**REQUIREMENTS**
Extend the capital gains tax text below from its final sentence, writing in the same explanatory style; the data that follows it is not part of the text.

**GIVEN TEXT**
1 Simple Hack To Easily Calculate Capital Gains Tax In The UK

When you dispose of an asset for more than you paid for it then the profit you make is known as a capital gain. Here in the UK these gains are not taxed under the income tax system that most of us are more familiar with. Instead capital gains tax in the UK has it’s own tax system and rules.
In todays article we will cover when a capital gain arises, how to calculate a gain, the rates of tax that apply and right the way through to how capital gains tax in the UK is reported to HMRC.

When Do We Pay Capital Gains Tax In The UK?

You may need to consider capital gains tax in the UK when a chargeable person makes a chargeable disposal of a chargeable asset

In plain English, most of us will be a chargeable person because we are resident in the UK. A chargeable disposal most commonly takes place when you sell an asset but also when you gift it to someone else, lose it or damage it and finally a chargeable asset is typically any asset that isn’t otherwise exempt.

 Exemptions to capital gains tax in the UK exist for certain assets with the most common being for:

  • Your principle private residence which is usually the home that you live in permanently

  • Motor cars (this specific exemption doesn’t include vans, lorries, bikes etc but these assets can sometimes be covered via another exemption

  • Tangible moveable items (known as chattels) that are disposed of for £6,000 or less

  • Chattels with a useful life of 50 years or less unless used in a business and qualifying for capital allowances

  • Individual savings accounts (ISA’s)

  • Winnings from betting & gambling

If an asset does not benefit from a specific exemption then it will be considered a chargeable asset but it should be noted that where an asset falls into one of these exempt categories then any capital loss that is made would not be allowable under capital gains tax in the UK either.

How To Calculate A Gain

In order to determine any liability to capital gains tax in the UK you must first work through each chargeable event and calculate the gain or loss on disposal. The calculation will look something like this:

Disposal Value – Incidental Costs On Disposal – Allowable Expenditure = Chargeable Gain/Loss

Disposal value – will often be the proceeds of a sale however where an item is not sold or possibly not sold on an arms length basis then the market value is used instead.

(Stored items from a collection)
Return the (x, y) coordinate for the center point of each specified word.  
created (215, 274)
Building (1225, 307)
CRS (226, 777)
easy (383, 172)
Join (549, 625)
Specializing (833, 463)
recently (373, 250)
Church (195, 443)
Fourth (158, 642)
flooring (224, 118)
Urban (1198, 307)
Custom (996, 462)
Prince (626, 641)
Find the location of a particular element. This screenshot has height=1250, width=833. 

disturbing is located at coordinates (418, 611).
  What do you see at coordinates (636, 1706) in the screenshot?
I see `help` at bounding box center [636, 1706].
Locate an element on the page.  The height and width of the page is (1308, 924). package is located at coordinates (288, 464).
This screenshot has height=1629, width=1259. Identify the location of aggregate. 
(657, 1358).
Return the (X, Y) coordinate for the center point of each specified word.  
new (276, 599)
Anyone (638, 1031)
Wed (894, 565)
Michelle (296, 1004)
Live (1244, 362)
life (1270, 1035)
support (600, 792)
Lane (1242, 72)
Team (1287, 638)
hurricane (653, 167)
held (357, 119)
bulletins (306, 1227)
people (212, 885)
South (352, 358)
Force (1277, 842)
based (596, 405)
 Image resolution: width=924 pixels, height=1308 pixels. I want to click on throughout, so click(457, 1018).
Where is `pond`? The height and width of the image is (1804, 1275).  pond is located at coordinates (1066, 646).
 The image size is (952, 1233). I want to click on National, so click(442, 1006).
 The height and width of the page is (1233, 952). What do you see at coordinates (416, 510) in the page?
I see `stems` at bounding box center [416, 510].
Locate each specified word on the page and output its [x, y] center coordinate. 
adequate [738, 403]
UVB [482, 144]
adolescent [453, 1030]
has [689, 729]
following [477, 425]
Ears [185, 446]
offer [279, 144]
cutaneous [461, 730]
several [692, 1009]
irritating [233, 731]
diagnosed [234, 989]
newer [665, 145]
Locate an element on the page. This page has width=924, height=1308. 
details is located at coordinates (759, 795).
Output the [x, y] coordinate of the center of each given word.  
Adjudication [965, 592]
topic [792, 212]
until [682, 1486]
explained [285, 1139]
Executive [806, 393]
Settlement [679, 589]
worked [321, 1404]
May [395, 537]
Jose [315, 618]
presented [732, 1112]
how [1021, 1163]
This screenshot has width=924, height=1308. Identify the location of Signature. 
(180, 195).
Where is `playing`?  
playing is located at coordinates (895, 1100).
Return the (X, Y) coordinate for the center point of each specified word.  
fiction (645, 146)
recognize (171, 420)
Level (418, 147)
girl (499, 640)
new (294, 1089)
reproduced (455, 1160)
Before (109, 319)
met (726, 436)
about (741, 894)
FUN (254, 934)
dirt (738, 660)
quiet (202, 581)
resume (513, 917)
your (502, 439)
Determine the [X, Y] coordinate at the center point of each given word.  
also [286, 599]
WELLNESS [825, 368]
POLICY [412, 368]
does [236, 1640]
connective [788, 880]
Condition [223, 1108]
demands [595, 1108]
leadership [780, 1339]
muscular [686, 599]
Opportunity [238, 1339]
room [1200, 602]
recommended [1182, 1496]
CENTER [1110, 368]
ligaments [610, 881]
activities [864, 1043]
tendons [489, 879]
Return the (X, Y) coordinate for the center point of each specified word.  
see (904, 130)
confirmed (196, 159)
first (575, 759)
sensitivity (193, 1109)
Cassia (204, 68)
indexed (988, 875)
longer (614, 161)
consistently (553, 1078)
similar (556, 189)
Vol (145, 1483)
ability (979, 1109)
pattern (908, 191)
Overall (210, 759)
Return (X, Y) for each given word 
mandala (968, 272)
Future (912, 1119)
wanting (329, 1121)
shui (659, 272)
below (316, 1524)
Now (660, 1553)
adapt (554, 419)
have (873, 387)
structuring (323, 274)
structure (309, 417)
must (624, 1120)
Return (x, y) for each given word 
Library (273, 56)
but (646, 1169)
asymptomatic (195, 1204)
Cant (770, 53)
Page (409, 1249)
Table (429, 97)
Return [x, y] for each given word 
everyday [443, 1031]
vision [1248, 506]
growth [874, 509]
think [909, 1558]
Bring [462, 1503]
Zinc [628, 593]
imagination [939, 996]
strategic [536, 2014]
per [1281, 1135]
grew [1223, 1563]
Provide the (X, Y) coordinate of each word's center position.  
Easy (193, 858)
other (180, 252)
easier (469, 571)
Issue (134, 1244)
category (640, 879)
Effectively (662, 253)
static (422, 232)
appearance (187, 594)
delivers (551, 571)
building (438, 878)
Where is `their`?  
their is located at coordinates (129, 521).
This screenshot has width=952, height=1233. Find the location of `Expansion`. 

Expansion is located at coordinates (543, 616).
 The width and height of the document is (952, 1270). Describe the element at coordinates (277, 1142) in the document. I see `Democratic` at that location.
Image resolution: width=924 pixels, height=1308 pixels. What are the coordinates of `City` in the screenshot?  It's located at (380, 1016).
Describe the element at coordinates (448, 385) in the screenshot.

**RESPONSE**
Incidental costs on disposal – will usually relate to legal fees, having an asset valued, auctioneers fees, agency fees etc

Allowable expenditure – will include the acquisition cost of the asset (or possibly the market value on acquisition as above). It will also include any incidental costs on acquisition, enhancement expenditure, valuation fees and costs relating to defending the owners title to the asset.

This calculation needs to be applied to all chargeable disposals. The next steps would be to consider the overall gain/loss in a tax year by following these steps:

  1.  Deduct allowable losses from chargeable gains in the same period to leave you with the net gain. Where a net loss occurs this can be carried forward to set against future gains

  2. If there is a net gain for the year then any losses being carried forward from previous tax years would be set against the gain (see treatment of losses below)

  3. The capital gains allowance can then be applied. If the allowance does not alleviate the full gain then the balance that remains will be the taxable gain. If the allowance alleviates the full gain then the taxable gain is nil and any unused allowance is lost as it cannot be carried forward

After applying the above if you are left with a gain then this will represent the taxable gain and will be subject to capital gains tax in the UK. 

To learn more about CGT and how to reduce a liability via tax planning don’t forget to check out the full course from The Accounting & Tax Academy.



Where allowable losses in a tax year exceed chargeable gains then the loss can be carried forward and must be set against the first available gain but this should only be done to the extent that the gain is reduced to an amount equal to the capital gains allowance. This ensures maximum efficiency and makes the best possible use of those losses.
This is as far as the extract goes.